::: Texto proporcionado
Frente al dolor, Dios mío, cuánta es mi cobardía. Ora contemporizo antes de tomar mi cruz; ora retrocedo, traicionando el deber; ora por fin, yo lo acepto, mas con tanto tedio, tanta molicie, que parezco odiar el fardo que vuestra voluntad me pone sobre los hombros.
En otras ocasiones, cuántas veces cierro los ojos para no ver el dolor. Me ciego voluntariamente con un optimismo estúpido, porque no tengo el coraje de enfrentar la prueba, y por eso me miento a mí mismo: “no es verdad que la renuncia a aquel placer se me impone para que no caiga en pecado; no es verdad que debo vencer aquel hábito que favorece mis más entrañadas pasiones; no es verdad que debo abandonar aquel ambiente, aquella amistad, que minan y arruinan toda mi vida espiritual; no, nada de esto es verdad…”, cierro los ojos, y arrojo a un lado mi cruz.
¡Jesús mío, perdonadme tanta pereza, y por la llaga que la Cruz abrió en vuestros hombros, curad, Padre de las Misericordias, la llaga horrible que en mi alma abrí con años enteros vividos en el relajamiento interior y en la condescendencia conmigo mismo!
Padre Nuestro, Ave María, Gloria.
V. Tened piedad de nosotros, Señor.
R. Señor, tened piedad de nosotros.
V. Que las almas de los fieles difuntos por la misericordia de Dios descansen en paz.
R. Amén.
V. Nosotros os adoramos, oh Cristo, y os bendecimos.
R. Porque por vuestra Santa Cruz redimisteis al mundo.
¿Cómo, entonces, Señor? ¿No os era lícito abandonar vuestra Cruz? Pues si la cargasteis hasta que todas vuestras fuerzas se agotaron, hasta que el peso insoportable del madero os lanzara por tierra, ¿no estaba por demás probado que os era imposible proseguir? Estaba cumplido vuestro deber. Que los ángeles del Cielo llevasen ahora por Vos la Cruz. Vos habíais sufrido en toda la medida de lo posible. ¿Qué más habríais de dar?
Sin embargo, actuasteis de otro modo, y disteis a mi cobardía una alta lección. Agotadas vuestras fuerzas, no renunciasteis al fardo, sino que pedisteis más fuerzas aún, para cargar nuevamente la Cruz. Y las obtuvisteis.
Es difícil hoy la vida del cristiano. Obligado a luchar sin tregua contra sí mismo para mantenerse en la línea de los Mandamientos, parece una excepción extravagante en un mundo que ostenta en la lujuria y en la opulencia la alegría de vivir. Pesa en nuestros hombros la cruz de la fidelidad a vuestra Ley, Señor. Y a veces el aliento parece faltarnos.
::::::
::: Líneas extraídas
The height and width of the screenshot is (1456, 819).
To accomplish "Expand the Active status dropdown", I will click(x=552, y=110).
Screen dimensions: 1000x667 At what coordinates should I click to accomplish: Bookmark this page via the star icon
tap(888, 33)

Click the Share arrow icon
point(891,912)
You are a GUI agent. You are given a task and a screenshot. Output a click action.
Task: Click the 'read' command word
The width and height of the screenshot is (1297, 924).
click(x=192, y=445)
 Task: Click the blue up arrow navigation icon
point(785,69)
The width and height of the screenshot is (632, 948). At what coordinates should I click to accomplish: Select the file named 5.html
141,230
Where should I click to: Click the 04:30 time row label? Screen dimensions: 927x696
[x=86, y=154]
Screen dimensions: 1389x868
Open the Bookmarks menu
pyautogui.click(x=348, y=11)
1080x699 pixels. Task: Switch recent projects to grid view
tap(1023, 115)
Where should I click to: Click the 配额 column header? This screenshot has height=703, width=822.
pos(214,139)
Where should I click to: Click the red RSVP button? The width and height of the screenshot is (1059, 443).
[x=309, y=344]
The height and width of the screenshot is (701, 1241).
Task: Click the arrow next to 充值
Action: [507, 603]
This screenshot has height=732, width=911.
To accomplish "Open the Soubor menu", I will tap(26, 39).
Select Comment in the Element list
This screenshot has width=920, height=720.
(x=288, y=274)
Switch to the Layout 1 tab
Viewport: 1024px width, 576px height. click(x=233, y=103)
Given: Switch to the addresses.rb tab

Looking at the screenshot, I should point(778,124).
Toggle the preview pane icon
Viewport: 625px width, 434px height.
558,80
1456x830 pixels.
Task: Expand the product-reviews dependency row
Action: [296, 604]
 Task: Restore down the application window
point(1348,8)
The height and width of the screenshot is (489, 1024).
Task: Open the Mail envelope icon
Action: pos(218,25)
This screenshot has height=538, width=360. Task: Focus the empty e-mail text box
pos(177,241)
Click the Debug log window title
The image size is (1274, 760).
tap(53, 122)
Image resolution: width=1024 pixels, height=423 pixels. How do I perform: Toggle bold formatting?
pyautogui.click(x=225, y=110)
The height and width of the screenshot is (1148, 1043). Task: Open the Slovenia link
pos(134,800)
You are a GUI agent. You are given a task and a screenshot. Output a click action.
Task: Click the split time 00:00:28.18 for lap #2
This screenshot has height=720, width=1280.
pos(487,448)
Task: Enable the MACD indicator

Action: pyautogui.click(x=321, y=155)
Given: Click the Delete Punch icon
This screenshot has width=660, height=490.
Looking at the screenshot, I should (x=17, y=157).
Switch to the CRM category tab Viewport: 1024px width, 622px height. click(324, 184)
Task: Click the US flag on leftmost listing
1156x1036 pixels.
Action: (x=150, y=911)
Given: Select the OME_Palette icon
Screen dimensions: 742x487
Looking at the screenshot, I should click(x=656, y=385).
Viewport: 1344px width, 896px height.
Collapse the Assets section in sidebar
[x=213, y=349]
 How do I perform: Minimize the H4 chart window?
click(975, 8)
::::::
== Tareas por realizar ==
(1) Enumera todas las frases de la meditación sobre la cruz que van precedidas de «V.».
(2) Escribe la continuación de la meditación sobre la cruz a partir de su última frase.
Las líneas no tienen relación con la meditación sobre la cruz.

== Respuestas por tarea ==
(1)
- Tened piedad de nosotros, Señor.
- Que las almas de los fieles difuntos por la misericordia de Dios descansen en paz.
- Nosotros os adoramos, oh Cristo, y os bendecimos.

(2)
En estos instantes de prueba, sofismamos: “Ya hicimos cuanto en nosotros estaba. Al final, son tan limitadas las fuerzas del hombre. Dios tendrá esto en cuenta… Dejemos caer la cruz a la vera del camino y hundámonos suavemente en la vida del placer”. ¡Ah, cuántas cruces abandonadas a la vera de nuestros caminos, quizás a la vera de mis caminos!
Dadme, Jesús, la gracia de quedar abrazado a mi cruz, aun cuando yo desfallezca bajo el peso de ella. Dadme la gracia de reerguirme siempre que hubiere desfallecido. Dadme, Señor, la gracia suprema de nunca salir del camino por donde debo llegar a lo alto de mi propio calvario.
Padre Nuestro, Ave María, Gloria.
V. Tened piedad de nosotros, Señor.
R. Señor, tened piedad de nosotros.
V. Que las almas de los fieles difuntos por la misericordia de Dios descansen en paz.
R. Amén.
V. Nosotros os adoramos, oh Cristo, y os bendecimos.
R. Porque por vuestra Santa Cruz redimisteis al mundo.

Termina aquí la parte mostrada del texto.